### TO DO
Could you set out the material as a numbered list, starting with its first line and going on through the line containing "Action: tap(813, 174)", with blank lines left out?

BEGIN INFORMATION SUPPLIED

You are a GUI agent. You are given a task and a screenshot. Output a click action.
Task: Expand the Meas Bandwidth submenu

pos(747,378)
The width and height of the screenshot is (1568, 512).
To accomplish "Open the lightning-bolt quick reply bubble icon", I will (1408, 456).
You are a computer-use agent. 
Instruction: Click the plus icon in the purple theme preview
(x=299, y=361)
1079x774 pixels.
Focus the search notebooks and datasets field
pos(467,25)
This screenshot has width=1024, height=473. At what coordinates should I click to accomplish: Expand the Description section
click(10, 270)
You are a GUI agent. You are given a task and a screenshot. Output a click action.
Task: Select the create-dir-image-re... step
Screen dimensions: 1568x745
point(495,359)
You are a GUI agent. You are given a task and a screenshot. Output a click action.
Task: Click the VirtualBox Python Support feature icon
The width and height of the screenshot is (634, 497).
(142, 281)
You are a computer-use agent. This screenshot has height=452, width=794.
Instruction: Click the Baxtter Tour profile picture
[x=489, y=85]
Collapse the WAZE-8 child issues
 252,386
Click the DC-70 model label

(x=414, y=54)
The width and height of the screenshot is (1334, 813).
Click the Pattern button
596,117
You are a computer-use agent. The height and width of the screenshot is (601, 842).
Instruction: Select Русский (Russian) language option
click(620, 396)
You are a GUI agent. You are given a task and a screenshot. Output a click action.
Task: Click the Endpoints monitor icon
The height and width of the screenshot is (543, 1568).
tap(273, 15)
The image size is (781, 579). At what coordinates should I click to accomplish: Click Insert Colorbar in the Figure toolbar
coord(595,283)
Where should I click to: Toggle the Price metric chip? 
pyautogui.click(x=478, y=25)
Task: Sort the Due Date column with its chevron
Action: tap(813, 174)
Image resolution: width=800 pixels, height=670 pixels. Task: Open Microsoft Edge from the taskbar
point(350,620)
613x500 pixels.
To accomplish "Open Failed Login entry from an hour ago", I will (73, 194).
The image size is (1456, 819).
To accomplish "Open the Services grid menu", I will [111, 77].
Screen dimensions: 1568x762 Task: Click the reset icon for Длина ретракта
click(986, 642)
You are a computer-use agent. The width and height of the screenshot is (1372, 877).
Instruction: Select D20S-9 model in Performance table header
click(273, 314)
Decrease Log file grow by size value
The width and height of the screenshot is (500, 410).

END INFORMATION SUPPLIED

### FULL OUTPUT
1. You are a GUI agent. You are given a task and a screenshot. Output a click action.
2. Task: Expand the Meas Bandwidth submenu
3. pos(747,378)
4. The width and height of the screenshot is (1568, 512).
5. To accomplish "Open the lightning-bolt quick reply bubble icon", I will (1408, 456).
6. You are a computer-use agent. 
7. Instruction: Click the plus icon in the purple theme preview
8. (x=299, y=361)
9. 1079x774 pixels.
10. Focus the search notebooks and datasets field
11. pos(467,25)
12. This screenshot has width=1024, height=473. At what coordinates should I click to accomplish: Expand the Description section
13. click(10, 270)
14. You are a GUI agent. You are given a task and a screenshot. Output a click action.
15. Task: Select the create-dir-image-re... step
16. Screen dimensions: 1568x745
17. point(495,359)
18. You are a GUI agent. You are given a task and a screenshot. Output a click action.
19. Task: Click the VirtualBox Python Support feature icon
20. The width and height of the screenshot is (634, 497).
21. (142, 281)
22. You are a computer-use agent. This screenshot has height=452, width=794.
23. Instruction: Click the Baxtter Tour profile picture
24. [x=489, y=85]
25. Collapse the WAZE-8 child issues
26.  252,386
27. Click the DC-70 model label
28. (x=414, y=54)
29. The width and height of the screenshot is (1334, 813).
30. Click the Pattern button
31. 596,117
32. You are a computer-use agent. The height and width of the screenshot is (601, 842).
33. Instruction: Select Русский (Russian) language option
34. click(620, 396)
35. You are a GUI agent. You are given a task and a screenshot. Output a click action.
36. Task: Click the Endpoints monitor icon
37. The height and width of the screenshot is (543, 1568).
38. tap(273, 15)
39. The image size is (781, 579). At what coordinates should I click to accomplish: Click Insert Colorbar in the Figure toolbar
40. coord(595,283)
41. Where should I click to: Toggle the Price metric chip? 
42. pyautogui.click(x=478, y=25)
43. Task: Sort the Due Date column with its chevron
44. Action: tap(813, 174)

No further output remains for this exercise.